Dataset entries
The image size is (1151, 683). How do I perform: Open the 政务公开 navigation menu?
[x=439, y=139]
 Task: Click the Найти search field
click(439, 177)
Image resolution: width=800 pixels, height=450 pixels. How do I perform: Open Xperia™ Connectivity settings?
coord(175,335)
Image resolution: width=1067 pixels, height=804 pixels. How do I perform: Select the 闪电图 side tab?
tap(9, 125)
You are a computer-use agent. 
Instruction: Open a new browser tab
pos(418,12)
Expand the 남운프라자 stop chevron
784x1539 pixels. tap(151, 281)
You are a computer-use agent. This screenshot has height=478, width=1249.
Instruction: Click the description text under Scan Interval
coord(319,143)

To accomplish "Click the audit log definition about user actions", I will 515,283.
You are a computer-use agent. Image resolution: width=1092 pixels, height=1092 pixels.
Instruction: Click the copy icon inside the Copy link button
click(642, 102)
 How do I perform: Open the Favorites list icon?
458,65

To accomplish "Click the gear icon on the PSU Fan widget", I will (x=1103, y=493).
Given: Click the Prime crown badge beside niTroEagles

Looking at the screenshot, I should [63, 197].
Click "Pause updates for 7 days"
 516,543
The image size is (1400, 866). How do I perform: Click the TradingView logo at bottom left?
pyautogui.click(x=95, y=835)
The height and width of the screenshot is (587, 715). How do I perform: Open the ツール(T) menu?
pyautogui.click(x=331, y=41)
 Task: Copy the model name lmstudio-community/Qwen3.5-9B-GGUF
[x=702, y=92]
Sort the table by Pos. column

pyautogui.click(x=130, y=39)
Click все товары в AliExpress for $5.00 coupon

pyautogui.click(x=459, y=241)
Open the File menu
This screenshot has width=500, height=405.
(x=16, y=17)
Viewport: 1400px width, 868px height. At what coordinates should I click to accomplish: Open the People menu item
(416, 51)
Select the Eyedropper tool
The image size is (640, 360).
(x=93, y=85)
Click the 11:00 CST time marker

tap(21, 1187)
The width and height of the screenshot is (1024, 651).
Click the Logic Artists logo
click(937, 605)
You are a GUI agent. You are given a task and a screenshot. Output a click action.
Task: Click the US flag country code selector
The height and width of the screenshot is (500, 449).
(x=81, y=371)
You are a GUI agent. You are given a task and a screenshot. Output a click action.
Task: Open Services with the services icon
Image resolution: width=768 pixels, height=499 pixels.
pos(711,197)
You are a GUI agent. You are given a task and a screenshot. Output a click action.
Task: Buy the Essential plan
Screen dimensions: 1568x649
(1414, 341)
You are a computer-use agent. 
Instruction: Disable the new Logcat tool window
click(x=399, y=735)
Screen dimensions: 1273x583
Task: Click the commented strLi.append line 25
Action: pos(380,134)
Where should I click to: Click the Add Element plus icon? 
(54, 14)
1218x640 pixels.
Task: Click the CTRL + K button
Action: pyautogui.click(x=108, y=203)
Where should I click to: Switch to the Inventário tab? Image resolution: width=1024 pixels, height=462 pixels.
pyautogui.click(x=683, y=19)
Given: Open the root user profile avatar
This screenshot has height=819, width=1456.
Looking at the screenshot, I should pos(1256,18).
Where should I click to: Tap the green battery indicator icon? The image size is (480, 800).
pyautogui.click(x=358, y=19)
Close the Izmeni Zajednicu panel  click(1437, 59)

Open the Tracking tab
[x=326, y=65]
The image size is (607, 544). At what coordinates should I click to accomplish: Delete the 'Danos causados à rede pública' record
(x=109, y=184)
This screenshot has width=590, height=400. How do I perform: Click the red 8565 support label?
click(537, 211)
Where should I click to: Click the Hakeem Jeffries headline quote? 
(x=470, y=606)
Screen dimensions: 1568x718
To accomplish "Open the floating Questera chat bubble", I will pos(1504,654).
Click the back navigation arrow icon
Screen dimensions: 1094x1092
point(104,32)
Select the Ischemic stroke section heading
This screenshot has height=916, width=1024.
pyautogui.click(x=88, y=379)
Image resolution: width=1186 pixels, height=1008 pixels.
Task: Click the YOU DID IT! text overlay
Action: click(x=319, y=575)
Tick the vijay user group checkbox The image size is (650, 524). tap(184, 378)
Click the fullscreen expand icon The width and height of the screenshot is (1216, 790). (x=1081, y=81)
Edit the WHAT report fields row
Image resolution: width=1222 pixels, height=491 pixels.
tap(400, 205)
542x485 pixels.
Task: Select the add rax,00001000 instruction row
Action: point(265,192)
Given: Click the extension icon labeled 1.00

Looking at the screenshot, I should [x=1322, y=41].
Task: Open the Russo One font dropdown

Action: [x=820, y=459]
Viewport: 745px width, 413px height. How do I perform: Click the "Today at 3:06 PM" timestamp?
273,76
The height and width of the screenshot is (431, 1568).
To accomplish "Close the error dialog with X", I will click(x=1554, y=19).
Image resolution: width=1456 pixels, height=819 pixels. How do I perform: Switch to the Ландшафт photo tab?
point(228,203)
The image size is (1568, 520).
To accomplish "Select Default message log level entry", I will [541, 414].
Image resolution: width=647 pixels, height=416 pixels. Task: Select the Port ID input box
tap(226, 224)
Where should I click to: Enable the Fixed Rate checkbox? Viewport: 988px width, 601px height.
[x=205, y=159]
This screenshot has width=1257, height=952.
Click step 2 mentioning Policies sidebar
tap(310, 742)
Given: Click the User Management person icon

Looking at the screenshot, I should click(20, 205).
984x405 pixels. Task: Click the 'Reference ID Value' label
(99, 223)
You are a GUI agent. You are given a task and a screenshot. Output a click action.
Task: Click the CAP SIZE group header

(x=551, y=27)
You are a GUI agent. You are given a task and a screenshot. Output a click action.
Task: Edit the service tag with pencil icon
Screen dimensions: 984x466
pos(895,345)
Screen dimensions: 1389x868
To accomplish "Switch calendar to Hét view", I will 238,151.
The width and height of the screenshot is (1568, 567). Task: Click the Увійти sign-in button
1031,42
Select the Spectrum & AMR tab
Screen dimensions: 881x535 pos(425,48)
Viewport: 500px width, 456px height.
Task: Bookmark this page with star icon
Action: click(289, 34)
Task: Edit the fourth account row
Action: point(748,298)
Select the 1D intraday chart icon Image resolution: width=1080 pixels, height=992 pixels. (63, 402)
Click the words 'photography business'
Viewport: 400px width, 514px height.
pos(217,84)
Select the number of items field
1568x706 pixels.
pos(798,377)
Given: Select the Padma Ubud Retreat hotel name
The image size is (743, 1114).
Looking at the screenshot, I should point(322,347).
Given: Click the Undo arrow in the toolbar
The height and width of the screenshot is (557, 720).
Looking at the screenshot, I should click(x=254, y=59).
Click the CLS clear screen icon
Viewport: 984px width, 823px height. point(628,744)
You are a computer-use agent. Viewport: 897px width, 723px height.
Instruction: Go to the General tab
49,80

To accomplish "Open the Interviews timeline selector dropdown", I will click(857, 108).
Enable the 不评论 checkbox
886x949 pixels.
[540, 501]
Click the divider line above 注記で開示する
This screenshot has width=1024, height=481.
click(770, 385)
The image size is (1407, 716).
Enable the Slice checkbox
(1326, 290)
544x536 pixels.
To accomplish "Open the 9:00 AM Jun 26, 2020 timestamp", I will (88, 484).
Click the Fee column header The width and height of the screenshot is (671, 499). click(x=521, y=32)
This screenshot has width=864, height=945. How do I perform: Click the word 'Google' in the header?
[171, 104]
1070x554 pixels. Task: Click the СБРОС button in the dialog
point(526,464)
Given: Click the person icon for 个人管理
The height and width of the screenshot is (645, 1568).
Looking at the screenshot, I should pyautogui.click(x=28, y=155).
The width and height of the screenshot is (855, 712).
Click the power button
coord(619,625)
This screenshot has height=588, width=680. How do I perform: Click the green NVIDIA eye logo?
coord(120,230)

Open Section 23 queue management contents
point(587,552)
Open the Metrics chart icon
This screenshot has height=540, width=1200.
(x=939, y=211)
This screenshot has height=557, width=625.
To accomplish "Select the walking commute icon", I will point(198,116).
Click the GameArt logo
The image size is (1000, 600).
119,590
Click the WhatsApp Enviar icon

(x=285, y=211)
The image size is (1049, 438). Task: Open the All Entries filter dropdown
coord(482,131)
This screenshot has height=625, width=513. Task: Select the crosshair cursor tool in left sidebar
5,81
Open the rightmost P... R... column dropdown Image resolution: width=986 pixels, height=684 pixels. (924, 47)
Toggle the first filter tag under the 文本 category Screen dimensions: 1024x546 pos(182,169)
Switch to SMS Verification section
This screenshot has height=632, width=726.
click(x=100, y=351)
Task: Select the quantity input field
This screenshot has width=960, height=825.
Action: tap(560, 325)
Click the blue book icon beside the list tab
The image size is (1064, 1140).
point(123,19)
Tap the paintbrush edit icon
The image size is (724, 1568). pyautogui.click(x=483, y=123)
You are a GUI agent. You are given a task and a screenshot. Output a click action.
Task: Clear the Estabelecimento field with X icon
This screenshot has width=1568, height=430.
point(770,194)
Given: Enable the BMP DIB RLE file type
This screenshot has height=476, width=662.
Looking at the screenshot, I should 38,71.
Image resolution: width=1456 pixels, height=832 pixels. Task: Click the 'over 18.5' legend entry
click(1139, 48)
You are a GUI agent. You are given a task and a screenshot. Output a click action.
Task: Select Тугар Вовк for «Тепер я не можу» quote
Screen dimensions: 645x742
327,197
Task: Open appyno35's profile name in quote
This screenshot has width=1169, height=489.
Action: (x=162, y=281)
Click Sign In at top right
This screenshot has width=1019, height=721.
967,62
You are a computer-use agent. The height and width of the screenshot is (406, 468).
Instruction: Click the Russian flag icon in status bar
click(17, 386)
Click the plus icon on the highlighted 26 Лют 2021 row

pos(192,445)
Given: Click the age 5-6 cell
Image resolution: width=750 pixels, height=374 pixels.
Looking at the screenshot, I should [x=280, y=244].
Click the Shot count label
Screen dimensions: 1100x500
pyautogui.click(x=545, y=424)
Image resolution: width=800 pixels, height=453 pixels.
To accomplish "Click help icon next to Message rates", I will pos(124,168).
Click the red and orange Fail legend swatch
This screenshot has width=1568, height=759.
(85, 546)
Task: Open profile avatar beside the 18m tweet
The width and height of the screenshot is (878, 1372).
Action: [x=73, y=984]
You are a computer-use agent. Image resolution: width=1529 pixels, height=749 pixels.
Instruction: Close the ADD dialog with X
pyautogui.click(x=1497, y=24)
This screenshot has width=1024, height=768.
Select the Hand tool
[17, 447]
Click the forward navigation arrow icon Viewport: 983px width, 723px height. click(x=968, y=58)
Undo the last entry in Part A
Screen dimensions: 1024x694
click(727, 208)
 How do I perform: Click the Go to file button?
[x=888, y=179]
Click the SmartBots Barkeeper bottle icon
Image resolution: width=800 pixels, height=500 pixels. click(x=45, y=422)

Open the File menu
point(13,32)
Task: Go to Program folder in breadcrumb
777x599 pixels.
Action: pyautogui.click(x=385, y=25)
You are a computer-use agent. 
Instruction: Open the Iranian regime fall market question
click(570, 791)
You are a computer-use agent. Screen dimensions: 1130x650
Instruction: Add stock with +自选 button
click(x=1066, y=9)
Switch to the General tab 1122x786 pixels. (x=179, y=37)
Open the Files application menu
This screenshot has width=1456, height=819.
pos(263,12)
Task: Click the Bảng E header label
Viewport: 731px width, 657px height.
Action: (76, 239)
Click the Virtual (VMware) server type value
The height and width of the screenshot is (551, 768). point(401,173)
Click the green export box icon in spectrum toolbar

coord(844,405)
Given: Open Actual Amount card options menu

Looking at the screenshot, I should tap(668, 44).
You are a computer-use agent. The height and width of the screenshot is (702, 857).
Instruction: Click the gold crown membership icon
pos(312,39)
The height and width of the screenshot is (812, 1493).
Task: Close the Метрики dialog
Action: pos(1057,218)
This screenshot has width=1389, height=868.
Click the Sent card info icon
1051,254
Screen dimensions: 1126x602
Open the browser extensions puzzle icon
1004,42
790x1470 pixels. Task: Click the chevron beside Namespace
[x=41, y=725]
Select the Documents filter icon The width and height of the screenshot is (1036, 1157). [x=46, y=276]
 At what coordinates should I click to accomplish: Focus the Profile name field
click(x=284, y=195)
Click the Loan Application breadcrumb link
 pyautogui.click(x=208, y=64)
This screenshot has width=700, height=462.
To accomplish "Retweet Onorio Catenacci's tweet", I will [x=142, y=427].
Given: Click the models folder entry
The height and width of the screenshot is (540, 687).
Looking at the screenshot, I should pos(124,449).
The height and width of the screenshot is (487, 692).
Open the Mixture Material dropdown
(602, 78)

YOUR OBJECTIVE:
From the data above, output only the lines between the line containing "This screenshot has width=1024, height=481." and the line containing "Open the rightmost", inclusive, exactly as written.

REPLY:
This screenshot has width=1024, height=481.
click(770, 385)
The image size is (1407, 716).
Enable the Slice checkbox
(1326, 290)
544x536 pixels.
To accomplish "Open the 9:00 AM Jun 26, 2020 timestamp", I will (88, 484).
Click the Fee column header The width and height of the screenshot is (671, 499). click(x=521, y=32)
This screenshot has width=864, height=945. How do I perform: Click the word 'Google' in the header?
[171, 104]
1070x554 pixels. Task: Click the СБРОС button in the dialog
point(526,464)
Given: Click the person icon for 个人管理
The height and width of the screenshot is (645, 1568).
Looking at the screenshot, I should pyautogui.click(x=28, y=155).
The width and height of the screenshot is (855, 712).
Click the power button
coord(619,625)
This screenshot has height=588, width=680. How do I perform: Click the green NVIDIA eye logo?
coord(120,230)

Open Section 23 queue management contents
point(587,552)
Open the Metrics chart icon
This screenshot has height=540, width=1200.
(x=939, y=211)
This screenshot has height=557, width=625.
To accomplish "Select the walking commute icon", I will point(198,116).
Click the GameArt logo
The image size is (1000, 600).
119,590
Click the WhatsApp Enviar icon

(x=285, y=211)
The image size is (1049, 438). Task: Open the All Entries filter dropdown
coord(482,131)
This screenshot has height=625, width=513. Task: Select the crosshair cursor tool in left sidebar
5,81
Open the rightmost P... R... column dropdown Image resolution: width=986 pixels, height=684 pixels. (924, 47)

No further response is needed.